Dieser bot zwar eine starke Leistung, aber die Erschöpfung vom Semifinale gegen
Beliavsky (3-2 nach Tie-Break) zeigte Wirkung.
Endstand:
Interessante Tatsache am Rande: Nur Polgar und Lautier sind nicht in der
ehemaligen Sowjetunion geboren worden.
Weiß: GM Radjabov (2610)
Schwarz: GM Akopian (2678)
FIDE GP Moskau [D48]
Anmerkung: GM I. Balinov
1.d4 Sf6 2.c4 e6 3.Sf3 d5 4.Sc3 c6 5.e3 Sbd7 Die weit verbreitete
Merano-Variante.
6.Ld3. Die Alternative 6.Dc2 führt zu ruhigeren Stellungen.
6...dxc4 7.Lxc4 b5 8.Ld3 Lb7 Objekt für theoretische
Auseinandersetzungen in den Neunzigern war die Stellung: 8...b4 9.Sa4 Lb7 10.e4
c5 11.e5 Sd5 12.0–0 cxd4
9.0–0 a6 10.e4 c5 11.d5 c4 11...exd5 ist schlecht für Schwarz, wie die
Theorie zeigt: 12.exd5 Le7 13.Lxb5 axb5 14.d6 Se5 15.Sxe5 Dxd6 16.Dxd6 Lxd6
17.Te1 0–0 18.Sxb5 mit einem Bauern mehr, Farago-Sveshnikov, Sochi 1980.
12.Lc2 Dc7 13.dxe6 fxe6 14.Sd4 Relativ neuer Zug. Früher wurde
hauptsächlich 14.Sg5 gespielt. Hier eine Partie von Akopian, der Experte in der
Merano-Variante ist: 14...Sc5 15.e5 Dxe5 16.Te1 Dd6 17.Dxd6 Lxd6 18.Le3 0–0
19.Tad1 Le7 20.Lxc5 Lxc5 21.Sxe6 Tfc8 22.h3 Tab8 23.a3 Lb6 24.Td6 La5 25.Te3 b4
26.axb4 Lxb4 27.Td4 mit Ausgleich, Azmaiparashvili-Akopian, Yerevan ol.1996.

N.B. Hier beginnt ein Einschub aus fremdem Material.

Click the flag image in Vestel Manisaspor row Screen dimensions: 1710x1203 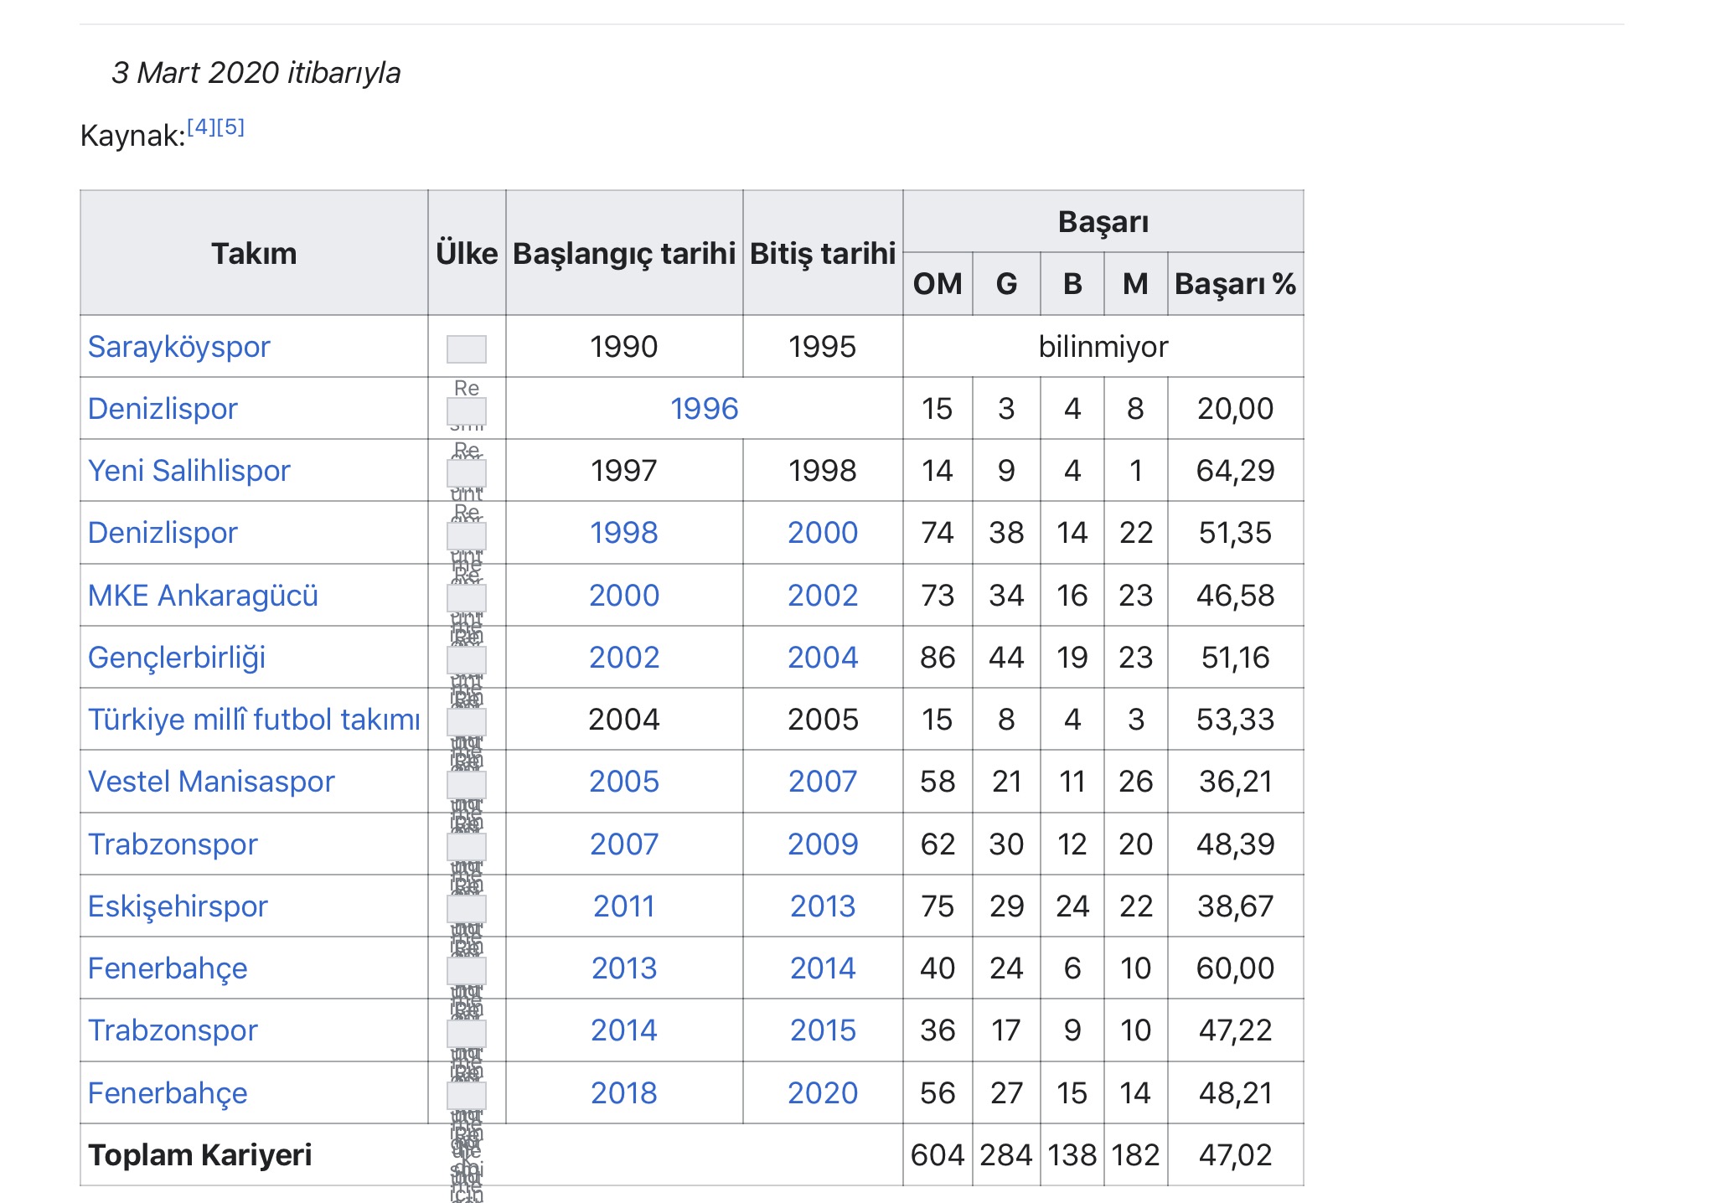point(466,784)
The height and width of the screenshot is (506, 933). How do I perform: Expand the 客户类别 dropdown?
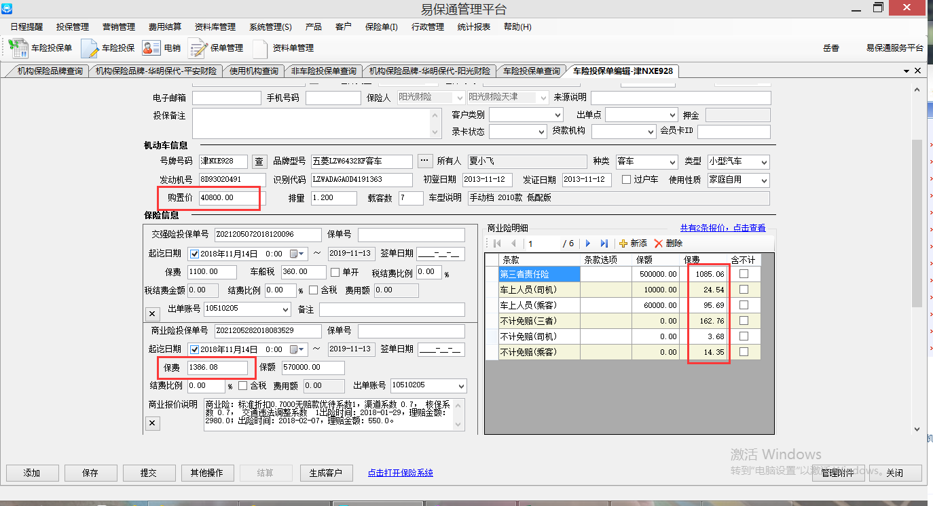click(x=559, y=115)
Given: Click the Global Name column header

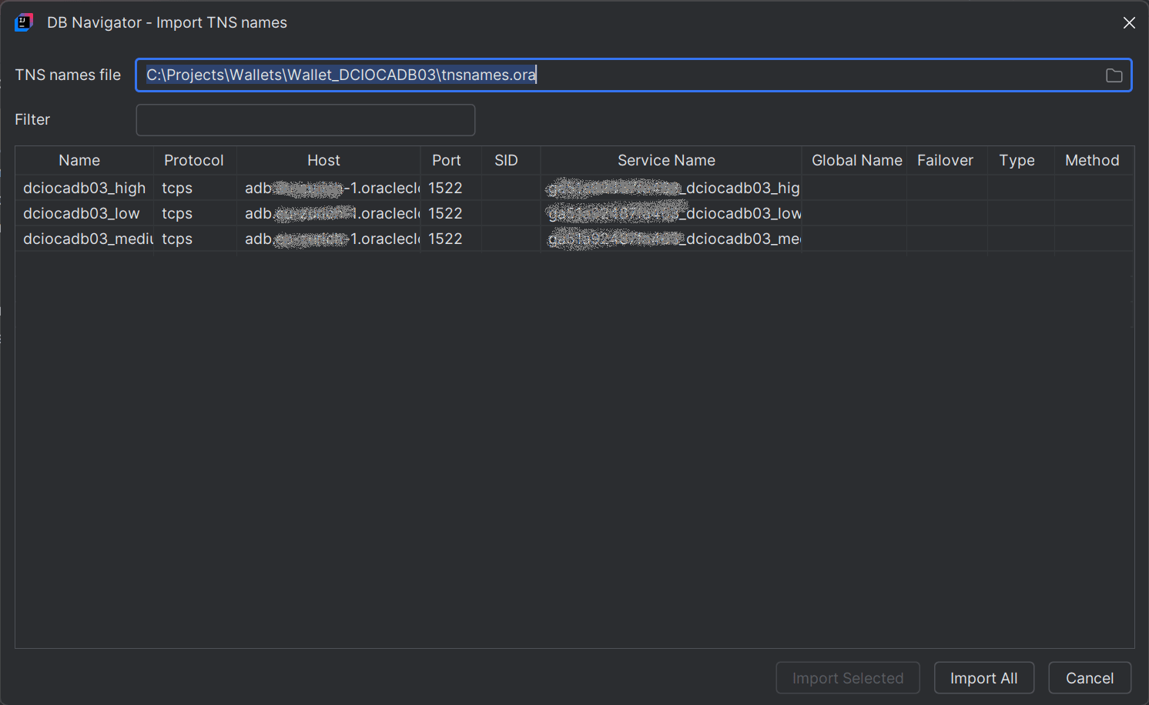Looking at the screenshot, I should (856, 160).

14...Sc5 15.Le3 0–0–0 15...Td8 16.De2 e5 17.Sf5 g6 18.Lg5 Df7 19.Sd5
Lxd5 20.exd5 gxf5 21.Dxe5+ Le7 22.d6 Txd6 23.Dxc5 mit großem Vorteil für
Weiß, Radjabov-Anand, GP Dubai 2002.
16.De2 e5 17.Sf3 Sd3 Schwarz hat hier einige Möglichkeiten: 17...Se6 ;
17...Ld6; 17...Scxe4.
18.Tfd1 Lb4 19.Sg5 19...Lxc3 19...Sxb2 ist gefährlich wegen 20.Txd8+
Dxd8 21.Sd5 Sxd5 22.exd5 Kb8 23.Le4 Sd3 24.Sf7 mit Gewinn.
20.bxc3 The8 21.f3 h6 22.Sh3 g5 23.Lxd3 23.Sf2 Sf4 24.De1 Da5 25.a4? (notwendig
war 25.Ld2) 25...Dxc3 Remis, Lautier-Morovic Fernndez , Tallin 1998.
23...cxd3 24.Txd3 Txd3 25.Dxd3 g4 26.Sf2 gxf3 27.gxf3 Die Stellung ist
trügerisch. Es sieht so aus, dass Schwarz volle Kompensation für den Bauern
hat. Entscheidend ist aber die Königslage: Weiß hat mit a4 und c4 schnelle
Hebel. Dagegen hat Schwarz am Königsflügel Probleme, die Stellung aufzumachen.
27...Tg8+ 28.Kf1 Hier fühlt sich der König sicherer als auf h1.
28...Td8 29.De2 Df7 30.c4 Weiß beginnt die Offensive am Damenflügel.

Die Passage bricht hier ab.